# Fractal Design Kelvin S24 , keine Kühlung, Ausgelaufen



## Khazar (20. September 2017)

*Fractal Design Kelvin S24 , keine Kühlung, Ausgelaufen*

Hallo,

ich bin gestern aus versehen gegen mein pc gelaufen und habe ihn zum Schunkeln gebracht. Aus irgendeinem Grund hat das den Kelvin S24 so entschärft, das die CPU nicht mehr richtig gekühlt wurde.(Temperatur im Idle auf 91°C hoch und dadurch runtertakten der CPU auf 0.22GHz laut Taskmanager)

In meiner Vermutung, das der Wasserkreislauf nicht so ganz funktioniert(seltsamerweise bekam ich Geräusche wenn ich den Schlauchanschluss der CPU nach oben gedreht habe, aber die Temperatur wollte trotzdem nicht von 91°C weichen), habe ich an den Schläuchen gefühlt, natürlich ist mir dann der Schlauch aus dem S24 raus geploppt(keine Sorge, Wasser wurde sorgfältig entfernt) und ich habe jetzt kein Wasser mehr im Kreislauf.  

Hier mal der Aufbau(Radiator der Wasserkühlung ist am Deckel, Radiator oben, Lüfter unten):




			Dieser Inhalt steht nur eingeloggten Mitgliedern zur Verfügung.
        





			Dieser Inhalt steht nur eingeloggten Mitgliedern zur Verfügung.
        



So jetzt folgende Fragen:
1. Kann ich als (Wasser-)Laie das Wasser wieder auffüllen, bzw. herausfinden warum die Kühlung nicht mehr lief?
1.1 Ich Hilfe holen, bzw. finde ich jemanden in Raum München der helfen kann?
1.2 Neu kaufen?
2. Sollte generell der Radiator im Fractal R5 woanders positioniert werden?

Vielen Dank schon mal für jegliche Antworten. 

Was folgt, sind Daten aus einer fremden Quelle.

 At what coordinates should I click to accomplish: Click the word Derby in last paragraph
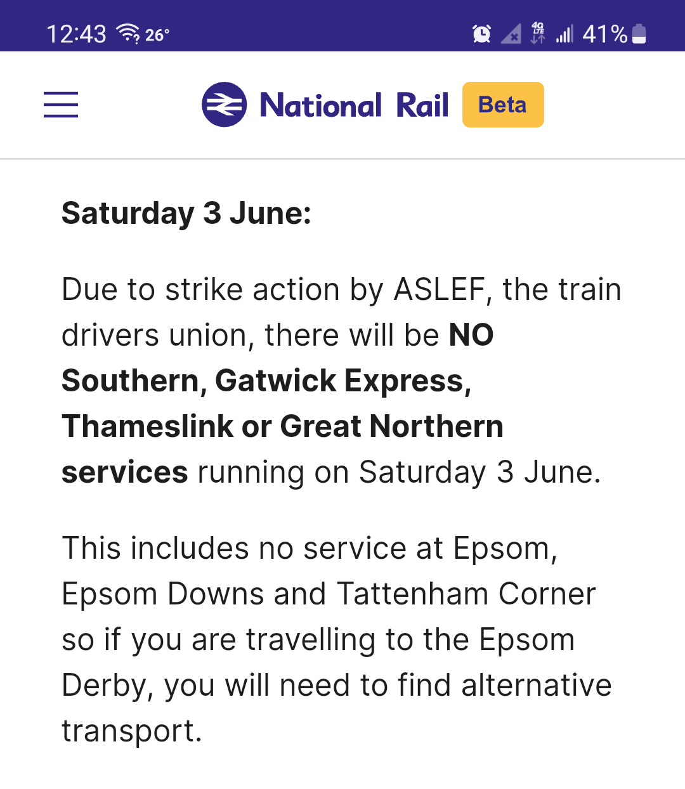(x=103, y=686)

P.S. für die Leute die die Signatur nicht sehen können:
Prozessor: i7 3930K @ 4,2GHz
Arbeitsspeicher: 8GB
Festplatten: 2x 256GB SSD M4 Crucial RAID 0
 Netzteil: 550W 
Grafikkarte: GTX 980 Gaming MSI 
Gehäuse: Fractal Define R5

P.S.S. Pumpe habe ich schon von der CPU entfernt und die CPU von der Wärmeleitpaste sanft befreit


----------